*** Source data Section Begins ***
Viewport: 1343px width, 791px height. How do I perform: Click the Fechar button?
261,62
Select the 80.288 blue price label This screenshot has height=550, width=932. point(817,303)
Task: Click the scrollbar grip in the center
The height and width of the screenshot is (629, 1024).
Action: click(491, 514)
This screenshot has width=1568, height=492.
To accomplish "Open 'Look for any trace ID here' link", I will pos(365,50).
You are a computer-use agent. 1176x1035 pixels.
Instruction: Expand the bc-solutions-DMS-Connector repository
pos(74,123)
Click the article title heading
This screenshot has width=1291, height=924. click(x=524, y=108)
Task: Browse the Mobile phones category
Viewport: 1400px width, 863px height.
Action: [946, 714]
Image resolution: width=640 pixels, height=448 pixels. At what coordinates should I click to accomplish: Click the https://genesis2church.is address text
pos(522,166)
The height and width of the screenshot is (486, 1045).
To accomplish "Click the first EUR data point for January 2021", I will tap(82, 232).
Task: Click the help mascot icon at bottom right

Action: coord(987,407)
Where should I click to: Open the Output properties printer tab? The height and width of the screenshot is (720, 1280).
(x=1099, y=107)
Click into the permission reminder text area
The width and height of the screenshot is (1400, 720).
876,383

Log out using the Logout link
*** Source data Section Ends ***
▶ **Task directions**: Print the records once more, exactly as they were given.

▶ **Response to this exercise**:
Viewport: 1343px width, 791px height. How do I perform: Click the Fechar button?
261,62
Select the 80.288 blue price label This screenshot has height=550, width=932. point(817,303)
Task: Click the scrollbar grip in the center
The height and width of the screenshot is (629, 1024).
Action: click(491, 514)
This screenshot has width=1568, height=492.
To accomplish "Open 'Look for any trace ID here' link", I will pos(365,50).
You are a computer-use agent. 1176x1035 pixels.
Instruction: Expand the bc-solutions-DMS-Connector repository
pos(74,123)
Click the article title heading
This screenshot has width=1291, height=924. click(x=524, y=108)
Task: Browse the Mobile phones category
Viewport: 1400px width, 863px height.
Action: [946, 714]
Image resolution: width=640 pixels, height=448 pixels. At what coordinates should I click to accomplish: Click the https://genesis2church.is address text
pos(522,166)
The height and width of the screenshot is (486, 1045).
To accomplish "Click the first EUR data point for January 2021", I will tap(82, 232).
Task: Click the help mascot icon at bottom right

Action: coord(987,407)
Where should I click to: Open the Output properties printer tab? The height and width of the screenshot is (720, 1280).
(x=1099, y=107)
Click into the permission reminder text area
The width and height of the screenshot is (1400, 720).
876,383

Log out using the Logout link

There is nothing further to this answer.